> Vorliegender Text:
- - -

06.09.2023

Greenpeace

«Migros und Coop müssen Verantwortung übernehmen»

Weniger Werbung als Hebel für geringere Umweltbelastung: Barbara Wegmann, Expertin für Konsum und Werbung bei Greenpeace Schweiz, nimmt Stellung zu einer aktuellen Studie, welche die Folgen des «werbebedingten Überkonsums» gemessen hat.
Greenpeace: «Migros und Coop müssen Verantwortung übernehmen»
«Durch werbebedingten Mehrkonsum verursacht Werbung indirekt zusätzliche Treibhausgasemissionen und Umweltbelastung»: Barbara Wegmann, Greenpeace. (Bilder: Keystone/Jean-Christophe Bott und zVg)
von Nick Lüthi

Frau Wegmann, was hat Greenpeace dazu bewogen, gerade jetzt mit einer Studie die Werbung ins Visier zu nehmen?
Wir arbeiten schon länger zum Thema, denn Werbung ist ein wichtiges Puzzleteil, um unser Konsumniveau auf ein nachhaltiges Mass zu bringen. Zur Erinnerung: Würden alle Menschen weltweit so viel konsumieren wie wir in der Schweiz, bräuchten wir rund drei Erden, um die dafür notwendigen Ressourcen und Umweltleistungen bereitzustellen. Unser Überkonsum – angekurbelt auch durch die Werbung – hat schwerwiegende negative Folgen für Klima und Umwelt: Abfallberge, Treibhausgasemissionen, Bodenverunreinigungen, Verlust an Biodiversität und so weiter. Hier sehen wir die Unternehmen in der Verantwortung, Anreize für klima- und umweltschädlichen Konsum zu stoppen.

Die Studie richtet den Fokus auf Migros und Coop. Deren Werbung, insbesondere jene für Tierprodukte, sorge für einen Mehrkonsum, der Treibhausgasemissionen verursache und die Umwelt belaste. Warum gerade die beiden Grossverteiler?

- - -

> Aufgaben:
1. Wie viele Erden bräuchte man laut dem Interview, wenn alle Menschen weltweit so viel konsumieren würden wie in der Schweiz?
2. Ermittle alle Zeilen der Auflistung, in denen die Zeichenfolge „White“ vorkommt, und gib sie vollständig wieder. Groß- und Kleinschreibung ist dabei zu beachten.
Das Interview und die Auflistung haben inhaltlich nichts miteinander zu tun.

- - -

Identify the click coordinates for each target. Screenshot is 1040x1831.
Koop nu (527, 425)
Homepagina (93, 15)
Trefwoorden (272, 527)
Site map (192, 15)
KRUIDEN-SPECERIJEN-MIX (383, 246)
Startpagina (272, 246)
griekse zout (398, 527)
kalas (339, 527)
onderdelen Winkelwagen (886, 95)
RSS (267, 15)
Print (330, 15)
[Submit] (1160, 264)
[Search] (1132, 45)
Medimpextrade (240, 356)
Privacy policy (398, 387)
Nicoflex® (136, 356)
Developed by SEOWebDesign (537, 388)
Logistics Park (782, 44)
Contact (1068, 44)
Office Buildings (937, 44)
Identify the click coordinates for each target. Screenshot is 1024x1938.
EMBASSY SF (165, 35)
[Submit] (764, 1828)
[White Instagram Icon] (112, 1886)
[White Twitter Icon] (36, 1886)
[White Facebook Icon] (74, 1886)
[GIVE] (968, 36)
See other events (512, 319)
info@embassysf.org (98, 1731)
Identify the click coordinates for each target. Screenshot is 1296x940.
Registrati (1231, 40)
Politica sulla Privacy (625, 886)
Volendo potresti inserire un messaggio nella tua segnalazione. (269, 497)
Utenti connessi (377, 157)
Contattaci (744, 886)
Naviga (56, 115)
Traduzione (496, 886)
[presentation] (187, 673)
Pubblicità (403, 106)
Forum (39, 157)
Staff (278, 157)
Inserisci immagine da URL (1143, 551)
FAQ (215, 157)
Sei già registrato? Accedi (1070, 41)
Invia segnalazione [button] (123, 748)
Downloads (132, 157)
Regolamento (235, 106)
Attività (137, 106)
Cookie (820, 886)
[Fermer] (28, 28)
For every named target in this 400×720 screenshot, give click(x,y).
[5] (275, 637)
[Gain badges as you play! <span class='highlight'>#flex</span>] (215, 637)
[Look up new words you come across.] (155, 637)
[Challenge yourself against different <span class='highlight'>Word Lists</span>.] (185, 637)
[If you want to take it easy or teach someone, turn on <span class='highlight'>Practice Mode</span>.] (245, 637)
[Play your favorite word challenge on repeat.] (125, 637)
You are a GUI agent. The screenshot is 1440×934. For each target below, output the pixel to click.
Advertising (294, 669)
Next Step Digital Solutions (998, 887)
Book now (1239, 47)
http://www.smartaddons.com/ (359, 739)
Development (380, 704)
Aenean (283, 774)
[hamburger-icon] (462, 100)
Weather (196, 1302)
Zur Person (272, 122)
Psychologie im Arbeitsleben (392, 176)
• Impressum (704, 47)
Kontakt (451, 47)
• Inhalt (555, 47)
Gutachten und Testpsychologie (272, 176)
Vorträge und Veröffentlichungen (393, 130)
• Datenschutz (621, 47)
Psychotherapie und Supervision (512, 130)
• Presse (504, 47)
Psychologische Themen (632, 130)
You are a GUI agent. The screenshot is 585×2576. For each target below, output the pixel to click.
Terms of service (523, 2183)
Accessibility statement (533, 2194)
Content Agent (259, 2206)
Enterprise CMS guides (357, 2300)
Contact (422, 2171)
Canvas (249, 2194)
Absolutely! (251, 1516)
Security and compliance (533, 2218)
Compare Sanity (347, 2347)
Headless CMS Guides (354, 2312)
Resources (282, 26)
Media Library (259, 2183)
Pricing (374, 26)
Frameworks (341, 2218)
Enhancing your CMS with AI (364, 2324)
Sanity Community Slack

- - -

> Lösungen:
1. Rund drei Erden.

2.
[White Instagram Icon] (112, 1886)
[White Twitter Icon] (36, 1886)
[White Facebook Icon] (74, 1886)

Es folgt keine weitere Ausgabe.